## PROBLEM TO SOLVE
What lines in the records include the string "computer"? Return each one.

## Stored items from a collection

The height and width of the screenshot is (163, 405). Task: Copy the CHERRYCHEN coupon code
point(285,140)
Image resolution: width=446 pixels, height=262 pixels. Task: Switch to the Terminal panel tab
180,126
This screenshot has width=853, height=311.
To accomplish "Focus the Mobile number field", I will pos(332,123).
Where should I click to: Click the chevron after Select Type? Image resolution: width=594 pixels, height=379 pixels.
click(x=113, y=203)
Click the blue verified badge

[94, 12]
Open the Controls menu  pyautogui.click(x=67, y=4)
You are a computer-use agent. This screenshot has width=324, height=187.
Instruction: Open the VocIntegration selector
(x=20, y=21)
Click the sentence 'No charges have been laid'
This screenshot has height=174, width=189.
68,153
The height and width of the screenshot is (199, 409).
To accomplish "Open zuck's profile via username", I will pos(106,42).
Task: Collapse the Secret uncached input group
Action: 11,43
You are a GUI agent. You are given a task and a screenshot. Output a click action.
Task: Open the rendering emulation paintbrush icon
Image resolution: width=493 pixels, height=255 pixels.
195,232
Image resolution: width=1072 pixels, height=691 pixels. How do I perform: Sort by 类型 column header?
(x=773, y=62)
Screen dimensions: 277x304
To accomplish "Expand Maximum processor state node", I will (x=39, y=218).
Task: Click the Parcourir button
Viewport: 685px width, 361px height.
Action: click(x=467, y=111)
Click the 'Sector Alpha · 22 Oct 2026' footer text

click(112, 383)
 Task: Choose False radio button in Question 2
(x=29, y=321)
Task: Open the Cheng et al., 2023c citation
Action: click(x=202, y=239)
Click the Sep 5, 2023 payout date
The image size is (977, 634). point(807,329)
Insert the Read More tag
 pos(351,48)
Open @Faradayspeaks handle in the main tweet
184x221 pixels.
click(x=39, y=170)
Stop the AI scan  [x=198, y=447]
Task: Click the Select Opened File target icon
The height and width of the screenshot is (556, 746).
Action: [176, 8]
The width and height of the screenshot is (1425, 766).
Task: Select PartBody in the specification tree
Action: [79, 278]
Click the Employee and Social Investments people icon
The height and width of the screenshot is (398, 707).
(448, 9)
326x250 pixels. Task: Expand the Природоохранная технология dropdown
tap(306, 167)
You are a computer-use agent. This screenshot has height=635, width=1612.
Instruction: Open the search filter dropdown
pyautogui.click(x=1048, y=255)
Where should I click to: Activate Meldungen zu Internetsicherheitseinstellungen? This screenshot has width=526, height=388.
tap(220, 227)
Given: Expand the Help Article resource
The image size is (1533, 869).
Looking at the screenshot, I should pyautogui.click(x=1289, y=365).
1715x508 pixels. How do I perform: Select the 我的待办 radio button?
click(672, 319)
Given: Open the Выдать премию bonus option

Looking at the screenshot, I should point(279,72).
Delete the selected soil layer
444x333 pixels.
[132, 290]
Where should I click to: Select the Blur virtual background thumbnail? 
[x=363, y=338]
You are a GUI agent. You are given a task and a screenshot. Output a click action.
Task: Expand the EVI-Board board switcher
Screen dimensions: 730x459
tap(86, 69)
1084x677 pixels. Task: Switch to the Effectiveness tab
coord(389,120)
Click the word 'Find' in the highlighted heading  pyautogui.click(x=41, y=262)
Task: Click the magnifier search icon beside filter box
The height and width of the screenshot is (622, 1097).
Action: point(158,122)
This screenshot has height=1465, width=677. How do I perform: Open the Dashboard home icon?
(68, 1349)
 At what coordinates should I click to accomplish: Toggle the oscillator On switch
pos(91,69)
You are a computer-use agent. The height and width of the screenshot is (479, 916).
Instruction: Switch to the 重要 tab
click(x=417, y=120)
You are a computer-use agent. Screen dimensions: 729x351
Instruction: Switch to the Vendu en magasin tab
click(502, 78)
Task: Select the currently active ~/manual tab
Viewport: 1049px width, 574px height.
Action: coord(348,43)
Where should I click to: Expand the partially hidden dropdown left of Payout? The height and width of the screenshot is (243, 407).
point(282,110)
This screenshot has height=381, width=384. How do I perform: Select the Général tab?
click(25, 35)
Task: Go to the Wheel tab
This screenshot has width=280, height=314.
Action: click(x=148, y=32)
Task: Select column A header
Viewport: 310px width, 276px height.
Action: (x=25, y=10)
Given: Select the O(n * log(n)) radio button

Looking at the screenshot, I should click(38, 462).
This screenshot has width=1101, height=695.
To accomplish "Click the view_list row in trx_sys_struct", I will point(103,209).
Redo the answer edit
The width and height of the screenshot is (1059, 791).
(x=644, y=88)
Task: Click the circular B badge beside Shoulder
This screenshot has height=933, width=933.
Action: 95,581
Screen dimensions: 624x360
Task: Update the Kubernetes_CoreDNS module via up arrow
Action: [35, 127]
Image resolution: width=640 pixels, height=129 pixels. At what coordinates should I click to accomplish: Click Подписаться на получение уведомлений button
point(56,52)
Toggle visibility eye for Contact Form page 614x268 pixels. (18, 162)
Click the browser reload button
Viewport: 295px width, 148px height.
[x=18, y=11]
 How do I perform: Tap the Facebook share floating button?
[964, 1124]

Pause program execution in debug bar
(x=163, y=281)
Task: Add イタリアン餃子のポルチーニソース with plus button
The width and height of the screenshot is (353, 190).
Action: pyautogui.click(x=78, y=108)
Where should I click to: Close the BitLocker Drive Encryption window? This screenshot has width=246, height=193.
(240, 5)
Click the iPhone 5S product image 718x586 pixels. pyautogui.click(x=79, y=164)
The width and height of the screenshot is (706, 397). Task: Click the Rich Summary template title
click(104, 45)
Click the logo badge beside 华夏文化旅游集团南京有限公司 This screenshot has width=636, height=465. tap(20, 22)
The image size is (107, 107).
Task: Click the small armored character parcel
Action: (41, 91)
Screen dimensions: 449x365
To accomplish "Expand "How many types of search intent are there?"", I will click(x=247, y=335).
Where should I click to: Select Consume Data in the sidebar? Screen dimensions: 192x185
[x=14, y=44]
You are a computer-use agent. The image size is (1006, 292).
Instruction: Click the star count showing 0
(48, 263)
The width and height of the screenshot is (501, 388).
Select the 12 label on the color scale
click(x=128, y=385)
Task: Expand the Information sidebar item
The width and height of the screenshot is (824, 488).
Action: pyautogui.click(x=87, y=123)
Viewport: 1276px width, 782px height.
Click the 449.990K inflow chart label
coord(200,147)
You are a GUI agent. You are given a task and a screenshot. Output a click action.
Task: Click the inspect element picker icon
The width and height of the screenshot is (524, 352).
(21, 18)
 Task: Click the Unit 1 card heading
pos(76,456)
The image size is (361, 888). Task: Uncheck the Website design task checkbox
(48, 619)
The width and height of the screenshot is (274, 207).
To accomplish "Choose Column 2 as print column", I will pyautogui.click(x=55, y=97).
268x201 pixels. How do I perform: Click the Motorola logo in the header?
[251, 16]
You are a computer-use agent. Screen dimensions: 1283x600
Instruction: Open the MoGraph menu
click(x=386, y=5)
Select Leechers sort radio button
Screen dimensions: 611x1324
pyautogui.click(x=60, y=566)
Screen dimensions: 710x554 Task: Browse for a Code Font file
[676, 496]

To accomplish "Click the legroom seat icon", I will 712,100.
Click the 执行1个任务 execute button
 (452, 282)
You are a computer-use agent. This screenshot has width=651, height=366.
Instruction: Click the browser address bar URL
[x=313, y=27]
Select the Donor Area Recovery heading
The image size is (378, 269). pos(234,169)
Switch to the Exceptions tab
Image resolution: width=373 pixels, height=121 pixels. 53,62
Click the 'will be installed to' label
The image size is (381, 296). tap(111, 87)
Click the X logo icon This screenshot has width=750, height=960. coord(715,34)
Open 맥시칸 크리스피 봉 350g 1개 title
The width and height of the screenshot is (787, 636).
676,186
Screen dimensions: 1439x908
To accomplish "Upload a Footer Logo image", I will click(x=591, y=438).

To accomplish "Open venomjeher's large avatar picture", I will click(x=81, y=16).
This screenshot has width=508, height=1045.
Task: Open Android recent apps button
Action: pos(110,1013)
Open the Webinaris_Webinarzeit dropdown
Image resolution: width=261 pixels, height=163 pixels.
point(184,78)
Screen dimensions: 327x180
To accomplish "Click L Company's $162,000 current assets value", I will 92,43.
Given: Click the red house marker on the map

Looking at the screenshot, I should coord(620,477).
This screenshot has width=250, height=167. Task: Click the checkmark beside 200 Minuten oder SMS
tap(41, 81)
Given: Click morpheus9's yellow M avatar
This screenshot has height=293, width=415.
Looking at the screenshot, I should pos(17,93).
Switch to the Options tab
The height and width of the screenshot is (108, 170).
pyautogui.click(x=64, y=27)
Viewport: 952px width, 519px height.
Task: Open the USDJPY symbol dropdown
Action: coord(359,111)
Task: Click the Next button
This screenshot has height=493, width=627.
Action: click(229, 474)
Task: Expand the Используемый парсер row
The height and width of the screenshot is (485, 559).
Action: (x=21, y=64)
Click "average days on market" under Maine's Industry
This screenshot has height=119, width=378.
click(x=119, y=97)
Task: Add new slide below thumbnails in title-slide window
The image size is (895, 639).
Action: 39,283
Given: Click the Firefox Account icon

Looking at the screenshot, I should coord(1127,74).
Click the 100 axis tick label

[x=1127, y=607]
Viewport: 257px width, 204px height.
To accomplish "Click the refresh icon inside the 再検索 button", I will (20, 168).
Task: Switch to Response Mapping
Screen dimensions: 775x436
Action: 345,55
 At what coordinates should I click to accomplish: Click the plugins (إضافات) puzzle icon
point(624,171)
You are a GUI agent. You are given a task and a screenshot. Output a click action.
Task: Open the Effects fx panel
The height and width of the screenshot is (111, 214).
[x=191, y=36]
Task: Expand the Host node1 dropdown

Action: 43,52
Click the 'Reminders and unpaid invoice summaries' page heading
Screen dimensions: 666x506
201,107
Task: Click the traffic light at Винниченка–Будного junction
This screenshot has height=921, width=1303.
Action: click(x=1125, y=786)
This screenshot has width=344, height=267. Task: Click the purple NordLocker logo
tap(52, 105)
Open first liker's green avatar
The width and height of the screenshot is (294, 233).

## FINAL ANSWER
You are a computer-use agent. This screenshot has width=324, height=187.
You are a computer-use agent. This screenshot has height=635, width=1612.
You are a computer-use agent. The height and width of the screenshot is (479, 916).
You are a computer-use agent. Screen dimensions: 729x351
You are a computer-use agent. The image size is (1006, 292).
You are a computer-use agent. Screen dimensions: 1283x600
You are a computer-use agent. This screenshot has width=651, height=366.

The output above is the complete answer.